Stored data entries
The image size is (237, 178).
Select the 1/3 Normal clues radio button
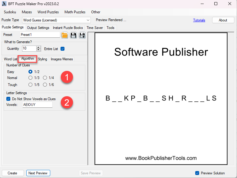(30, 78)
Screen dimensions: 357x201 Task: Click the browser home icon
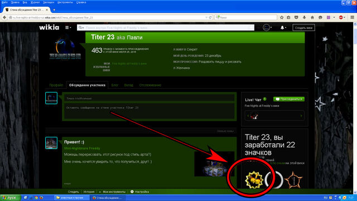coord(312,17)
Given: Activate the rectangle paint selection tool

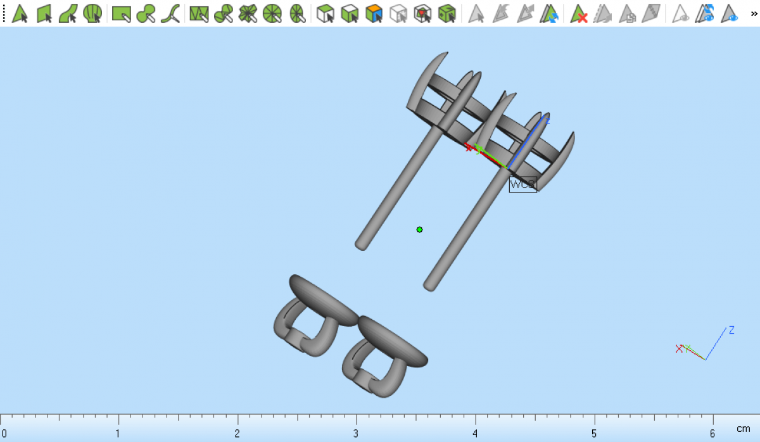Looking at the screenshot, I should coord(121,13).
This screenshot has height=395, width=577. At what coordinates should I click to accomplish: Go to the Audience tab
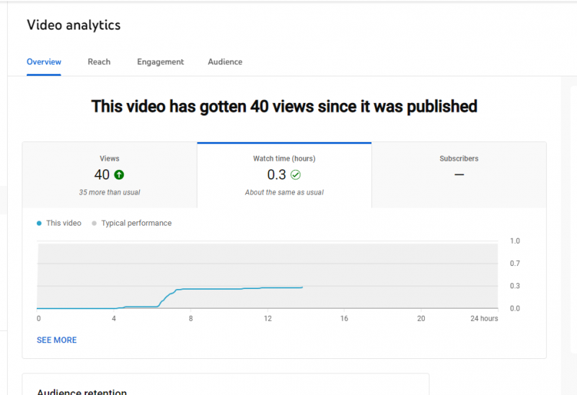click(225, 62)
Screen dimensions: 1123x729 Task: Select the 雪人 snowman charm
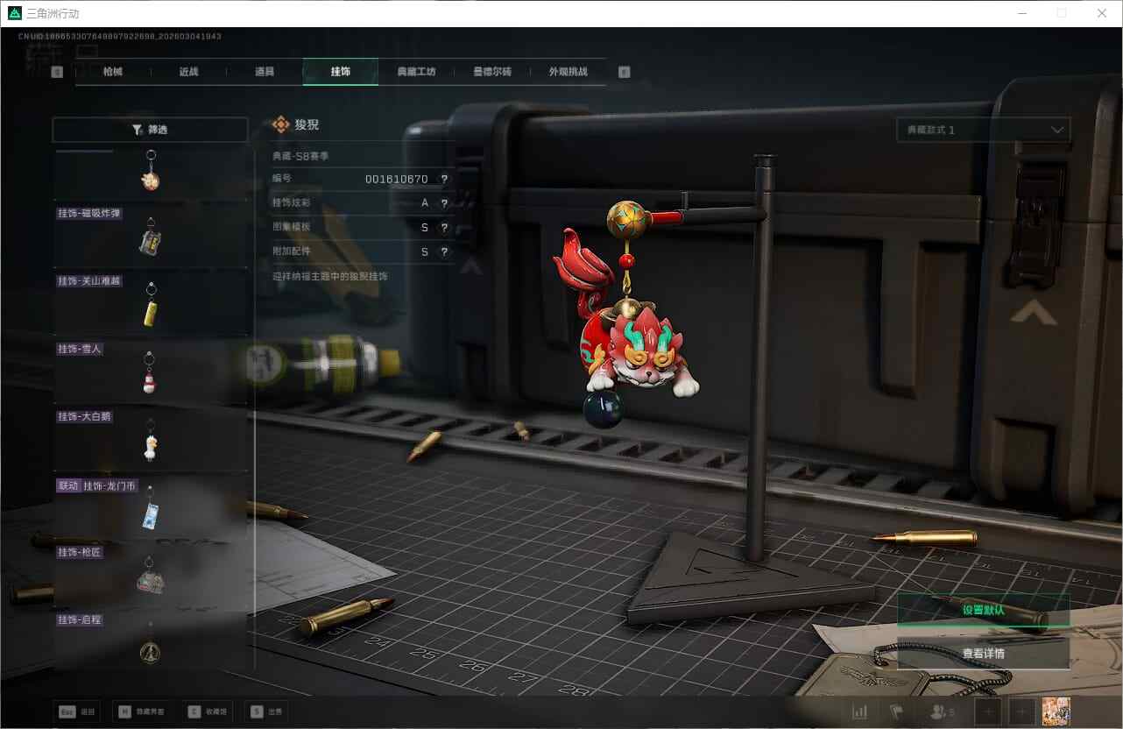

Exercise
Without including any picture, print every record exactly as written above.

Response
The image size is (237, 178).
Select the 1/3 Normal clues radio button
(30, 78)
Screen dimensions: 357x201 Task: Click the browser home icon
coord(312,17)
Given: Activate the rectangle paint selection tool

Looking at the screenshot, I should coord(121,13).
This screenshot has height=395, width=577. At what coordinates should I click to accomplish: Go to the Audience tab
click(225, 62)
Screen dimensions: 1123x729 Task: Select the 雪人 snowman charm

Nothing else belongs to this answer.